In light of some significant misinformation being spread about the source of the current swine flu outbreak, I thought I’d put together some basic information on virus development for the everyday person.
The keeping of groups of animals in close proximity does not create a breeding ground for viruses that affect humans. Keeping groups of animals in close proximity does potentially create a breeding ground for mutations of a virus that affect the group species. This is simply a matter of evolution and opportunity, the virus that spreads is the virus that survives immune system defence to reproduce the most.
For a virus to make the leap to become infectious to humans, close proximity human-animal contact is required. The virus succeeds in crossing the animal-human barrier is the one that survives both the animal and human immune system defences to reproduce. This means a virus and its reproduced variants (mutations) must have ample opportunity to confront and survive the human immune system, not just the animal immune system.
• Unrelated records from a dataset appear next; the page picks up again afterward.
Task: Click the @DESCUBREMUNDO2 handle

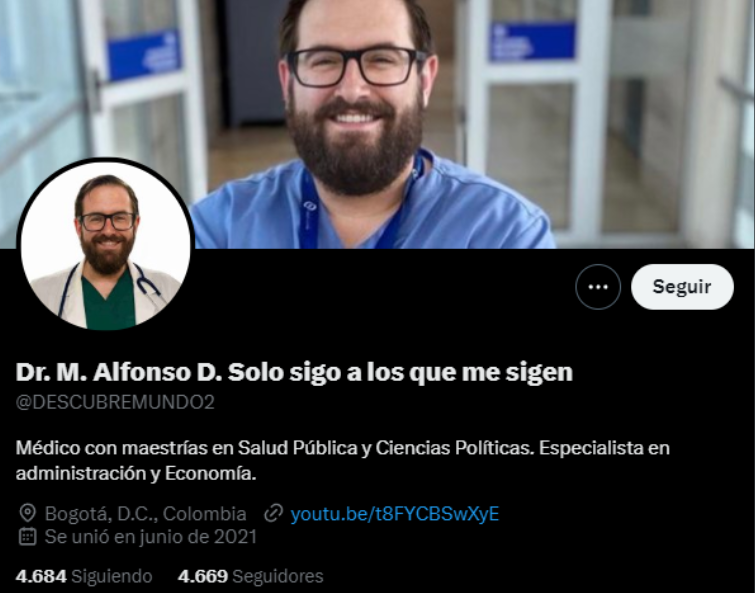Action: pyautogui.click(x=115, y=402)
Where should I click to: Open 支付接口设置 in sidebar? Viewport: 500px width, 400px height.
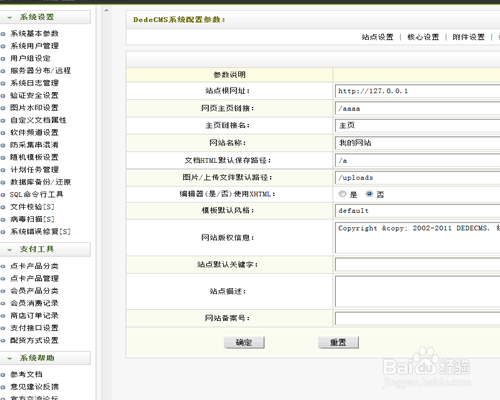coord(34,328)
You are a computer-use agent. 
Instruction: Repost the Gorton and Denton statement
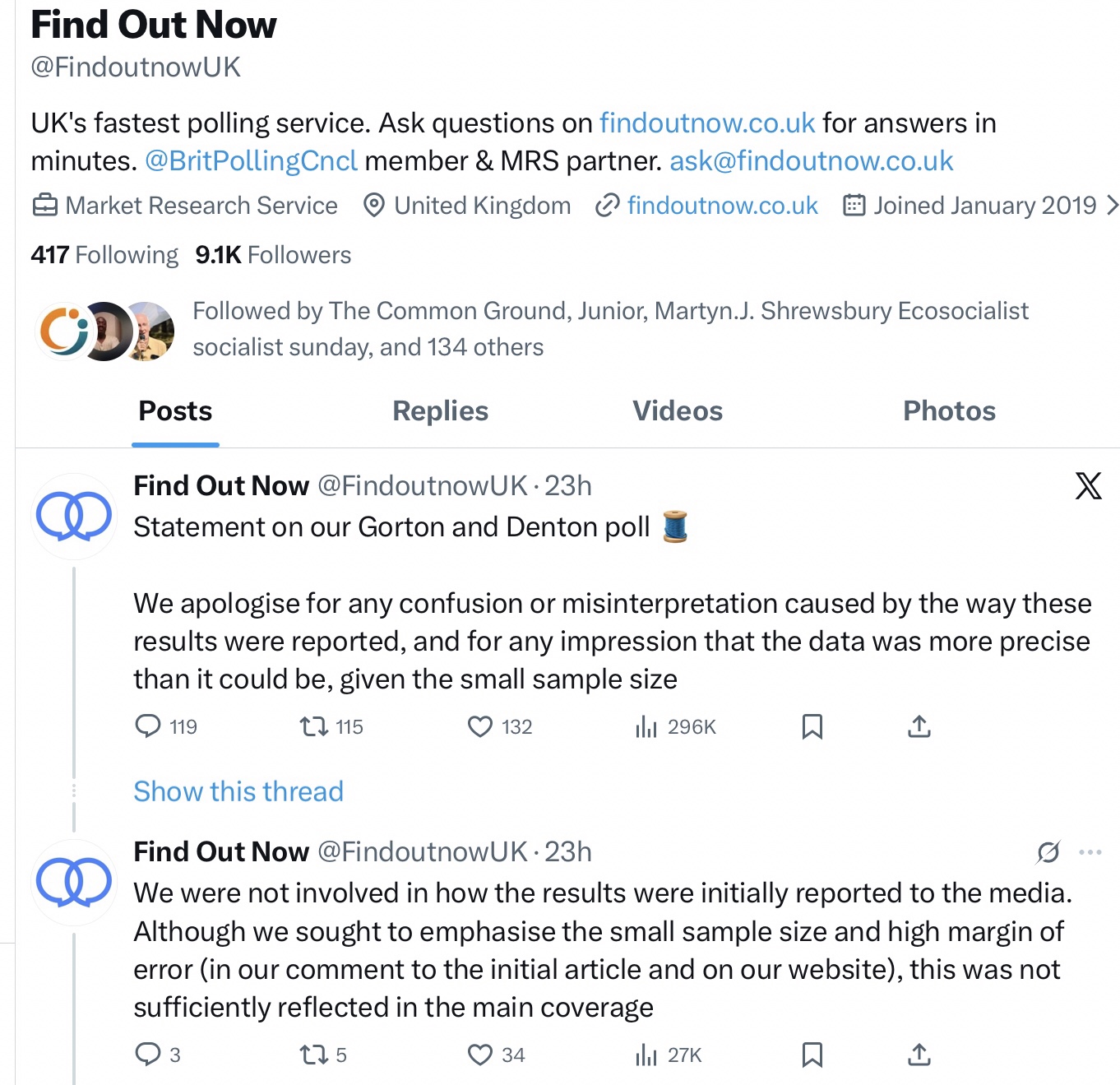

This is similar to the idea of a computer hacker, a hacker isn’t going to be very capable at defeating a system that s/he’s never faced let alone defeated.
So, counter-intuitive as it might sound, a large scale animal farm with automation implemented is actually presents a reduced risk of acting as a breeding ground for viruses that can cross the species barrier. Populations where humans and animals reside cheek to jowl, communities where most people keep a few pigs/goats/chickens are much better candidates as breeding grounds for human-animal transmissible viruses. This kind of environment is the suspected source of the last avian flu out break and many other outbreaks through history, and the reason historically why large-scale agriculture has NOT been the source of previous virus outbreaks.
Virus outbreaks (like the flu, the common cold and measles) are an entirely different condition than bacterial outbreaks (like salmonella & E.coli) Though we have an arsenal of antibiotics to fight against bacterial conditions both preventatively and post-infection, virus outbreaks are a typically a very different scenario. Virus outbreaks are typically treated preventatively by vaccines (to prepare the immune system for defence against a virus) or by targeted anti-viral treatments after the fact for the relatively small number of viruses that have a direct post-infection treatment. This is why virus outbreaks involve quarantine procedures while bacterial outbreaks typically do not.
It is simply too early to begin serious predictions as to the source of the current swine flu outbreak, though history predicts it will be not have stemmed from a large-scale agricultural site, HSUS press releases to the contrary. Fear-mongering and misinformation in this scenario is simply opportunistic and irresponsible.